The issue surfaced and gained renewed attention recently after a police officer in downtown Charleston chose to ticket a clearly intoxicated woman who was found sitting behind the wheel of her car with disorderly conduct rather than drunk driving. Police officials say that even though the woman fulfilled the legal requirement of drunk driving (meaning she was in physical control of a vehicle while under the influence), the arresting officer did not have a video camera immediately available to record the woman’s arrest and drunk driving testing.
In South Carolina, the law says that any and all DUI field sobriety tests, arrests and chemical or breath tests that are performed at the police station must be videotaped. The law also does not allow police officers to use portable breath testing equipment, instead requiring the suspect to be tested once he or she has been detained and brought to the precinct.

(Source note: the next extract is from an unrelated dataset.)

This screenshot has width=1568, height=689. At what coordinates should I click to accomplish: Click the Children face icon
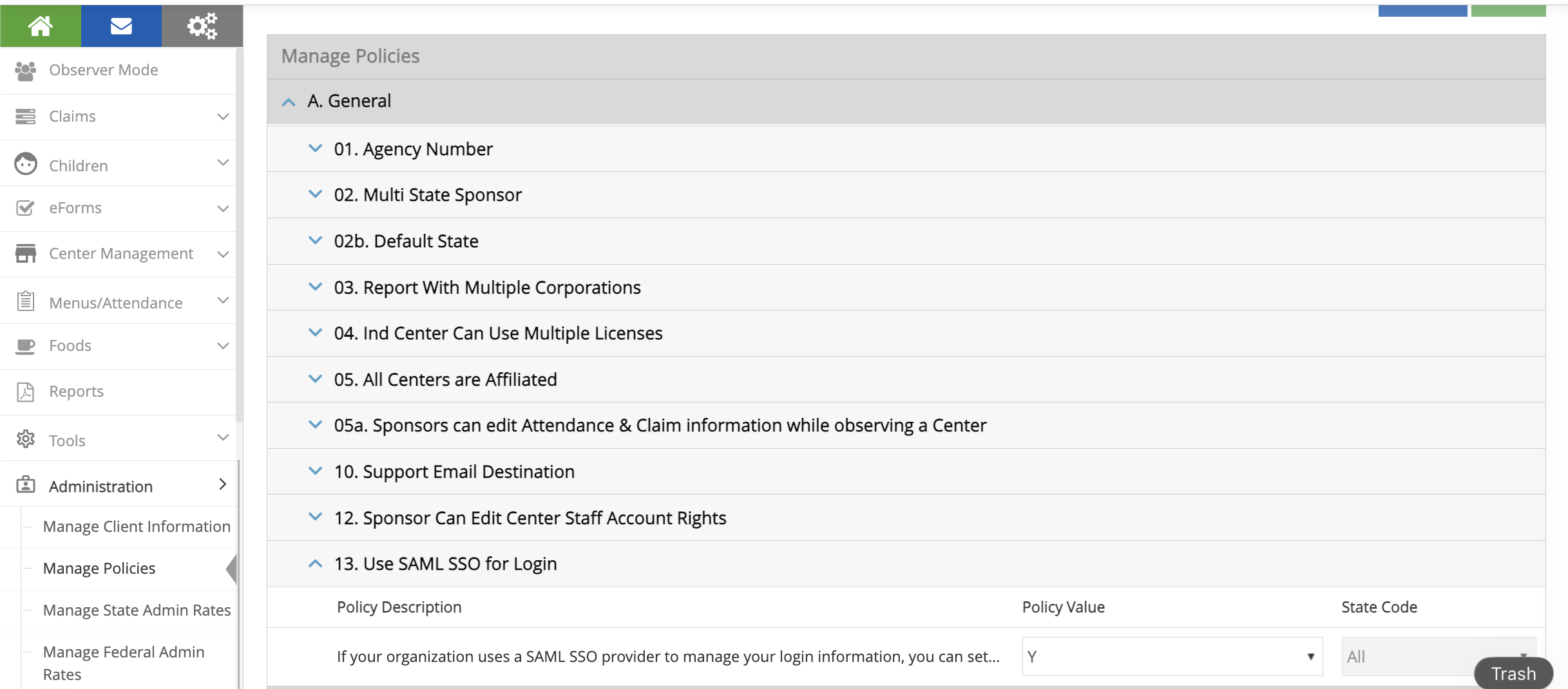(25, 164)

Though the video recording requirement may seem unimportant, experts say that in South Carolina it is crucial to securing a conviction and, without it, chances are a judge will toss the case out. One high-profile example of this came in 2008, when a state senator was arrested and charged with DUI. A judge ultimately threw out his case after his DUI lawyer noted that there was a gap in the audio recording.

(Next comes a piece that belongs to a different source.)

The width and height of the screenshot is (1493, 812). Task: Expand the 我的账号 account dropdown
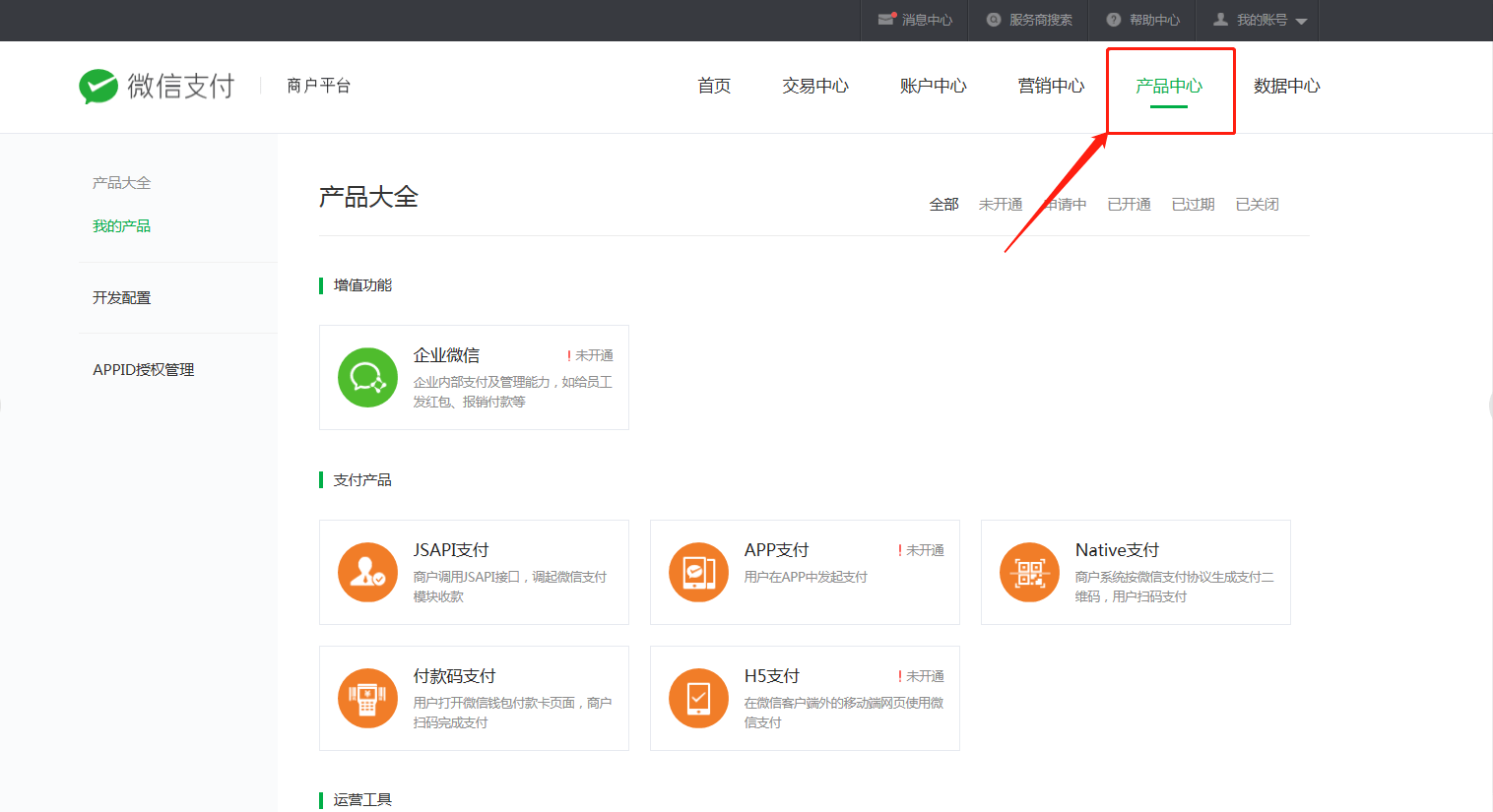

South Carolina has a far higher burden of video recording than any other state, something that has been a boon to some drunk driving offenders and a pain to prosecutors. In another case, a drunk driving charge was tossed after the driver took too many steps past the video camera and walked out of frame. In another instance, the video was too dark and defense lawyers successfully argued it was too dark to see the suspect’s eyes.
Defense lawyers in South Carolina say that the very first thing they look for is defects in the video record of the arrest. Flaws such as not showing the person’s full body when performing a sobriety test can be enough to get a charge thrown out. In a 2011 Supreme Court case, a conviction against a man was overturned after the tape in the officer’s camera ran out.
MADD and other groups have complained about the high burden of proof for officers in South Carolina and have tried passing bills that would do away with the requirement. Just last year lawmakers attempted to pass a bill that would make clear video recordings did not need to be 100 percent perfect to be admitted into evidence. However, the measure failed and, for the foreseeable future, the video recording requirement will remain in force.